The guidelines started off being fundamentally STI guidelines tweaked to add the information that was known about HIV/AIDS. It was in the middle of 1987 that receptive anal sex was identified as the major risk.

"So in August of that year we sharpened our guidelines very strongly onto condom promotion for anal sex."

It's a message the NZAF has pursued, relentlessly, to this day. Hughes says condom promotion has been audited time and time again against the data – and it remains the best and most successful programme.

He says in public health decisions must be based on science, not fashion, "and so that's the way we've done it. And we have been really lucky to have support for the programme from Governments of both the main colours, National and Labour, all through the years."

"All the countries that have been successful have had Government buy-in," he says, citing Australia and the Scandinavian countries.

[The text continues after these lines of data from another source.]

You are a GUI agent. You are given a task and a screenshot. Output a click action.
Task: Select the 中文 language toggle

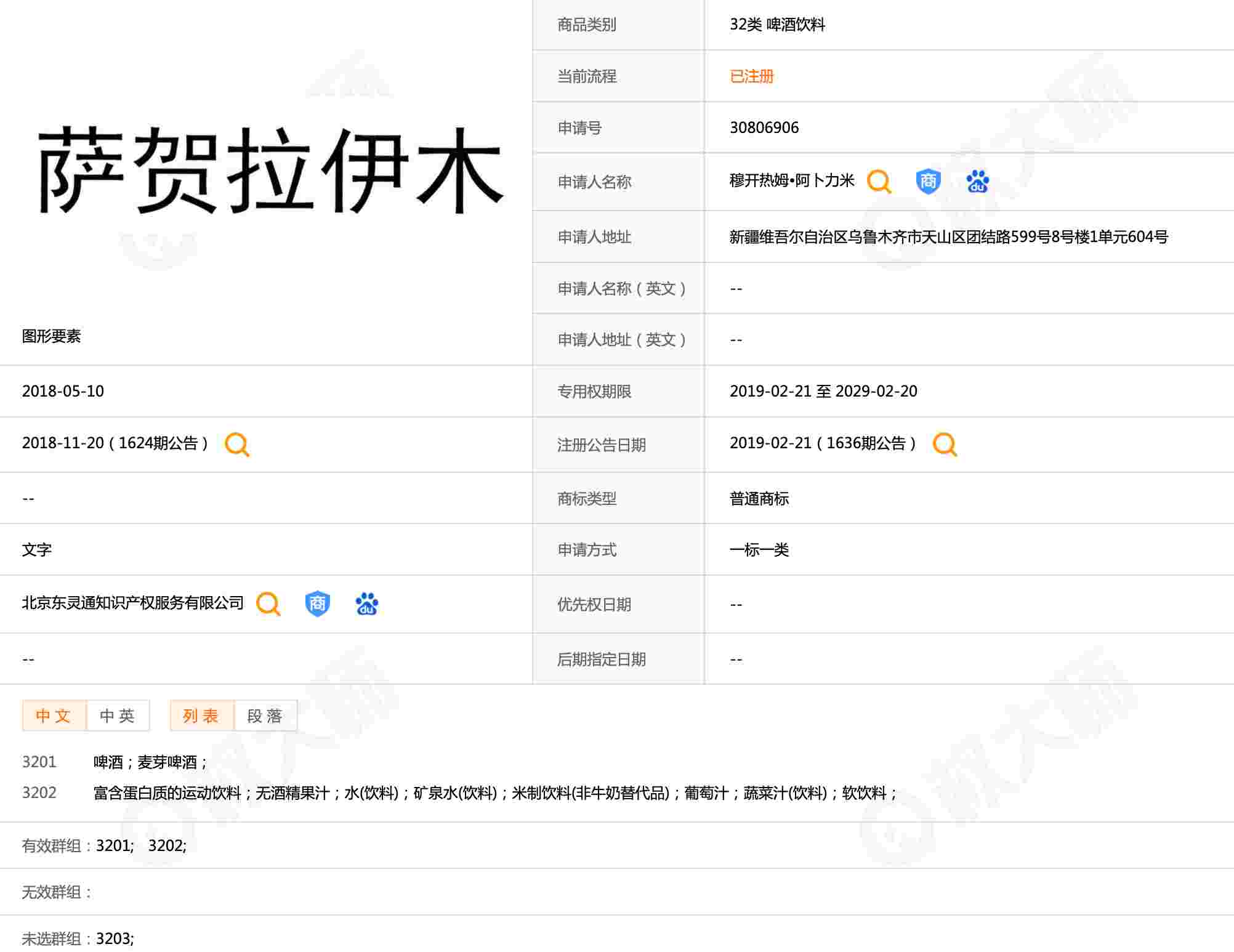pyautogui.click(x=54, y=716)
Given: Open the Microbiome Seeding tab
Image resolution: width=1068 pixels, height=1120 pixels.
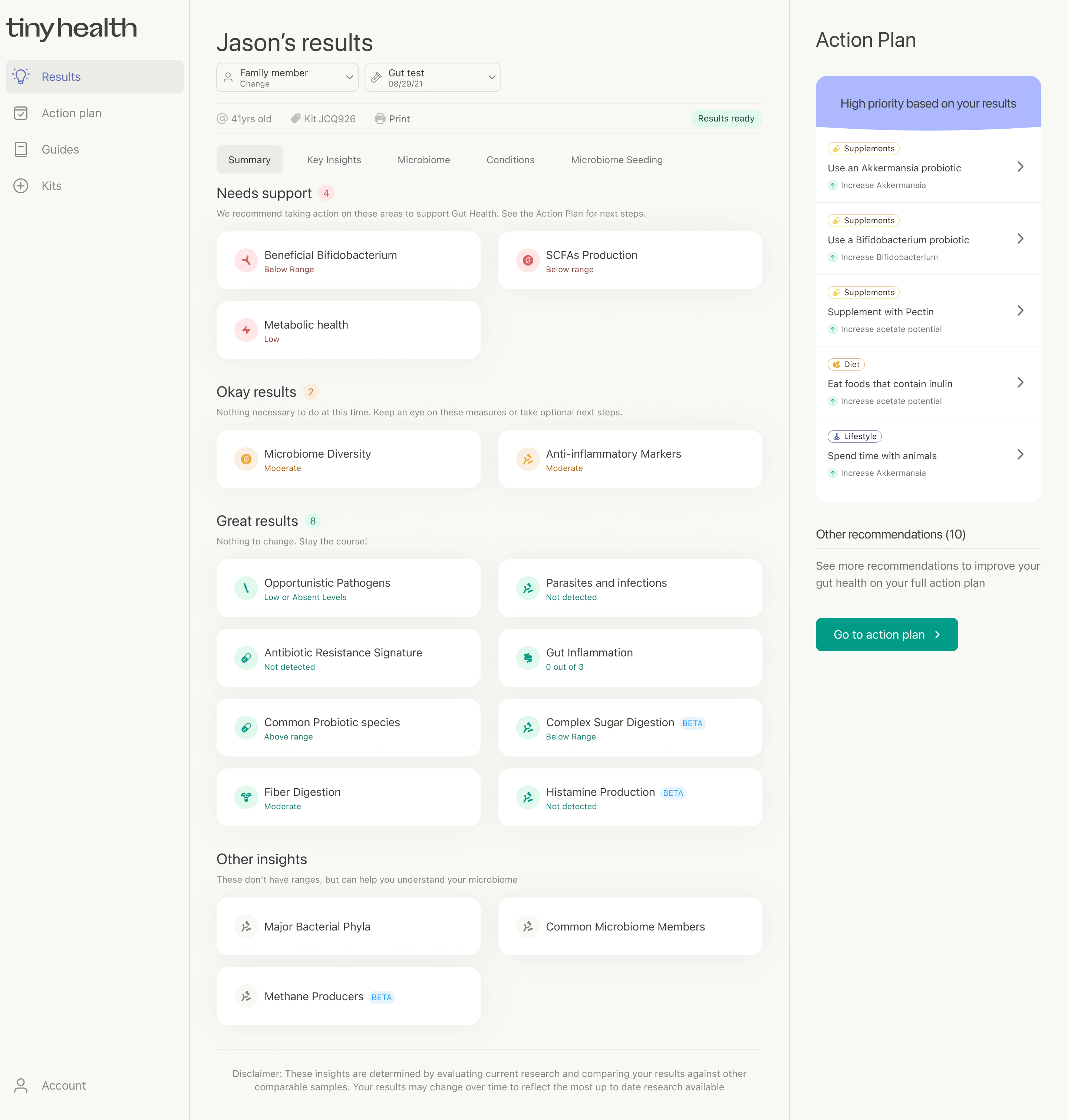Looking at the screenshot, I should click(617, 160).
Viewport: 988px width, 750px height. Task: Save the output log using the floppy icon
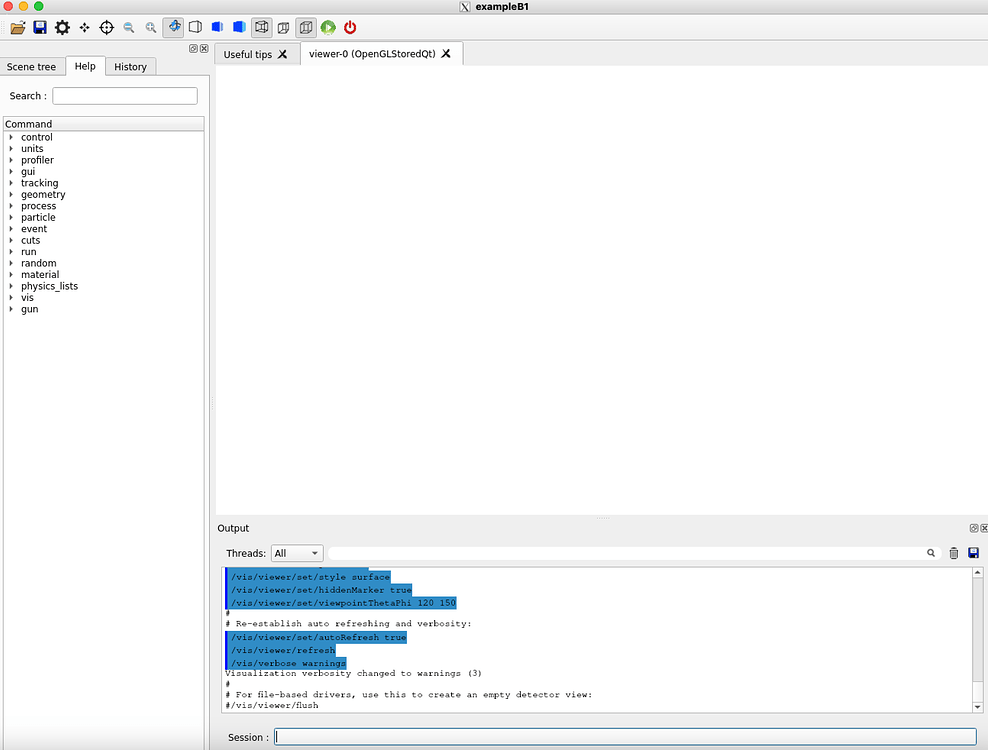972,552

He says supportive Governments with sex-positive attitudes have won the day.

Hughes says the US now has the worst HIV prevention record for gay men, of any developed country, which considering the amount of money, resources, intelligence and knowledge of the epidemic it has, "to me looking it from the outside there's just incredible disconnect between what could have been done and what has been done."

The NZAF will mark its 25 years with a sell-out anniversary dinner A Night on the Wharf, tomorrow night at the Viaduct Harbour's Floating Pavilion. The event is being hosted by Suzanne Paul and features guest speaker Michael Kirby – an openly-gay former Australian High Court Justice who is a passionate gay rights advocate.